Dataset records:
##############################

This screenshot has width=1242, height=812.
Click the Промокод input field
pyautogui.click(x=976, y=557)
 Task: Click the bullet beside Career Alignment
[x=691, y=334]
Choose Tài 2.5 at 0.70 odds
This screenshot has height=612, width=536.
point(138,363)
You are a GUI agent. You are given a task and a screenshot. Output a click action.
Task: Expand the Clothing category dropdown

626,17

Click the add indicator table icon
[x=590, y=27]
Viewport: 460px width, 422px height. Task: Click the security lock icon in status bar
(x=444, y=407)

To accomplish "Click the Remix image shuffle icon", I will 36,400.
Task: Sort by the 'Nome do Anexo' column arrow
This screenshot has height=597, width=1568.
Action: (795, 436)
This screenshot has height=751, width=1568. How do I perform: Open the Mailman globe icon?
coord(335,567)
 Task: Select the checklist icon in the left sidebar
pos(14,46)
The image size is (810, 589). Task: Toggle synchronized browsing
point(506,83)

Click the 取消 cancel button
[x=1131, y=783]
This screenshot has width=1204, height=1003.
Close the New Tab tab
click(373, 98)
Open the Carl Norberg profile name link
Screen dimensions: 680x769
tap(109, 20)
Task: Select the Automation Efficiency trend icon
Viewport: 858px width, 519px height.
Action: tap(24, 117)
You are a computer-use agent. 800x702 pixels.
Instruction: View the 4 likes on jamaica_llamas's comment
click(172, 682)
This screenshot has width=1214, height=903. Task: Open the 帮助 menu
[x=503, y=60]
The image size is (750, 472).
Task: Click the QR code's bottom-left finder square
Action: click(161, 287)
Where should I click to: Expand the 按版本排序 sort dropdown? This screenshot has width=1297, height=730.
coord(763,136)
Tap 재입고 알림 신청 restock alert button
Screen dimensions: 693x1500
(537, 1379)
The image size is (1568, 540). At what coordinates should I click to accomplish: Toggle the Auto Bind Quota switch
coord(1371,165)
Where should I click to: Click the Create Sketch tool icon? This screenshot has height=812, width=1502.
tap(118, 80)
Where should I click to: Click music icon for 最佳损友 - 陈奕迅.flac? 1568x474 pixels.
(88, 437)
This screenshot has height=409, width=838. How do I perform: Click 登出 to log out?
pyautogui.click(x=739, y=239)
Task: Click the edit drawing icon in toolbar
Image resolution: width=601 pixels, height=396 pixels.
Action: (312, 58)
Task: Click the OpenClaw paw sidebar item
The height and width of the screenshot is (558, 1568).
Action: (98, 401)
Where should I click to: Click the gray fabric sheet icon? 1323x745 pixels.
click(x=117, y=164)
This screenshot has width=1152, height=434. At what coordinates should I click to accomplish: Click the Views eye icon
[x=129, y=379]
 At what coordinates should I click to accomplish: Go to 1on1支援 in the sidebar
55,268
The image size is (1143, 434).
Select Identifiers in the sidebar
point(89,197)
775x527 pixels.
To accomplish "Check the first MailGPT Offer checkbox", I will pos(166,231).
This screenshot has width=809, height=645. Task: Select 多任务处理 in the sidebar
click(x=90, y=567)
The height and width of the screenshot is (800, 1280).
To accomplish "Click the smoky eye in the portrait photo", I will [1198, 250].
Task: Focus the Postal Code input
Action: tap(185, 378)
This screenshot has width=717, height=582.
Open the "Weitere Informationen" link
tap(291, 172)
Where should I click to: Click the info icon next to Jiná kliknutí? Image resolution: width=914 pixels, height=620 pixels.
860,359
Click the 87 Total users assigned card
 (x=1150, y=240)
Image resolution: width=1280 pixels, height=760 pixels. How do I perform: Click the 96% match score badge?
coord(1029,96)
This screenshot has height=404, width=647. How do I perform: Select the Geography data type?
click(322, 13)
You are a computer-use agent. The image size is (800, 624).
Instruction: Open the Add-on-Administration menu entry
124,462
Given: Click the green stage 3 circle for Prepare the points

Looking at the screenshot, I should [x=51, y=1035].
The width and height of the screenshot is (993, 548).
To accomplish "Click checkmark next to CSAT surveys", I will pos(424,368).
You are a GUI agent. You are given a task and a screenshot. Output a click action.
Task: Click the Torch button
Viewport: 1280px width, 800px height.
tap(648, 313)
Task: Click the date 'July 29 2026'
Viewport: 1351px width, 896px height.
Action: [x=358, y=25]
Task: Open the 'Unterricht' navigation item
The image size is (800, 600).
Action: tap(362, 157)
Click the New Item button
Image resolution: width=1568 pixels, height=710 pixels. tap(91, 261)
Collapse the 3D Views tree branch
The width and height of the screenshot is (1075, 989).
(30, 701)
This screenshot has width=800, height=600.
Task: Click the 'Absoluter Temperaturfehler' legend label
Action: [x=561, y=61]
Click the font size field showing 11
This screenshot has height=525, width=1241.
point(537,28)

##############################

Instructions for the task: Copy out every record again, letter for letter.

Expected output:
This screenshot has width=1242, height=812.
Click the Промокод input field
pyautogui.click(x=976, y=557)
 Task: Click the bullet beside Career Alignment
[x=691, y=334]
Choose Tài 2.5 at 0.70 odds
This screenshot has height=612, width=536.
point(138,363)
You are a GUI agent. You are given a task and a screenshot. Output a click action.
Task: Expand the Clothing category dropdown

626,17

Click the add indicator table icon
[x=590, y=27]
Viewport: 460px width, 422px height. Task: Click the security lock icon in status bar
(x=444, y=407)

To accomplish "Click the Remix image shuffle icon", I will 36,400.
Task: Sort by the 'Nome do Anexo' column arrow
This screenshot has height=597, width=1568.
Action: (795, 436)
This screenshot has height=751, width=1568. How do I perform: Open the Mailman globe icon?
coord(335,567)
 Task: Select the checklist icon in the left sidebar
pos(14,46)
The image size is (810, 589). Task: Toggle synchronized browsing
point(506,83)

Click the 取消 cancel button
[x=1131, y=783]
This screenshot has width=1204, height=1003.
Close the New Tab tab
click(373, 98)
Open the Carl Norberg profile name link
Screen dimensions: 680x769
tap(109, 20)
Task: Select the Automation Efficiency trend icon
Viewport: 858px width, 519px height.
Action: tap(24, 117)
You are a computer-use agent. 800x702 pixels.
Instruction: View the 4 likes on jamaica_llamas's comment
click(172, 682)
This screenshot has width=1214, height=903. Task: Open the 帮助 menu
[x=503, y=60]
The image size is (750, 472).
Task: Click the QR code's bottom-left finder square
Action: click(161, 287)
Where should I click to: Expand the 按版本排序 sort dropdown? This screenshot has width=1297, height=730.
coord(763,136)
Tap 재입고 알림 신청 restock alert button
Screen dimensions: 693x1500
(537, 1379)
The image size is (1568, 540). At what coordinates should I click to accomplish: Toggle the Auto Bind Quota switch
coord(1371,165)
Where should I click to: Click the Create Sketch tool icon? This screenshot has height=812, width=1502.
tap(118, 80)
Where should I click to: Click music icon for 最佳损友 - 陈奕迅.flac? 1568x474 pixels.
(88, 437)
This screenshot has height=409, width=838. How do I perform: Click 登出 to log out?
pyautogui.click(x=739, y=239)
Task: Click the edit drawing icon in toolbar
Image resolution: width=601 pixels, height=396 pixels.
Action: (312, 58)
Task: Click the OpenClaw paw sidebar item
The height and width of the screenshot is (558, 1568).
Action: (98, 401)
Where should I click to: Click the gray fabric sheet icon? 1323x745 pixels.
click(x=117, y=164)
This screenshot has width=1152, height=434. At what coordinates should I click to accomplish: Click the Views eye icon
[x=129, y=379]
 At what coordinates should I click to accomplish: Go to 1on1支援 in the sidebar
55,268
The image size is (1143, 434).
Select Identifiers in the sidebar
point(89,197)
775x527 pixels.
To accomplish "Check the first MailGPT Offer checkbox", I will pos(166,231).
This screenshot has width=809, height=645. Task: Select 多任务处理 in the sidebar
click(x=90, y=567)
The height and width of the screenshot is (800, 1280).
To accomplish "Click the smoky eye in the portrait photo", I will [1198, 250].
Task: Focus the Postal Code input
Action: tap(185, 378)
This screenshot has width=717, height=582.
Open the "Weitere Informationen" link
tap(291, 172)
Where should I click to: Click the info icon next to Jiná kliknutí? Image resolution: width=914 pixels, height=620 pixels.
860,359
Click the 87 Total users assigned card
 (x=1150, y=240)
Image resolution: width=1280 pixels, height=760 pixels. How do I perform: Click the 96% match score badge?
coord(1029,96)
This screenshot has height=404, width=647. How do I perform: Select the Geography data type?
click(322, 13)
You are a computer-use agent. The image size is (800, 624).
Instruction: Open the Add-on-Administration menu entry
124,462
Given: Click the green stage 3 circle for Prepare the points

Looking at the screenshot, I should [x=51, y=1035].
The width and height of the screenshot is (993, 548).
To accomplish "Click checkmark next to CSAT surveys", I will pos(424,368).
You are a GUI agent. You are given a task and a screenshot. Output a click action.
Task: Click the Torch button
Viewport: 1280px width, 800px height.
tap(648, 313)
Task: Click the date 'July 29 2026'
Viewport: 1351px width, 896px height.
Action: [x=358, y=25]
Task: Open the 'Unterricht' navigation item
The image size is (800, 600).
Action: tap(362, 157)
Click the New Item button
Image resolution: width=1568 pixels, height=710 pixels. tap(91, 261)
Collapse the 3D Views tree branch
The width and height of the screenshot is (1075, 989).
(30, 701)
This screenshot has width=800, height=600.
Task: Click the 'Absoluter Temperaturfehler' legend label
Action: [x=561, y=61]
Click the font size field showing 11
This screenshot has height=525, width=1241.
point(537,28)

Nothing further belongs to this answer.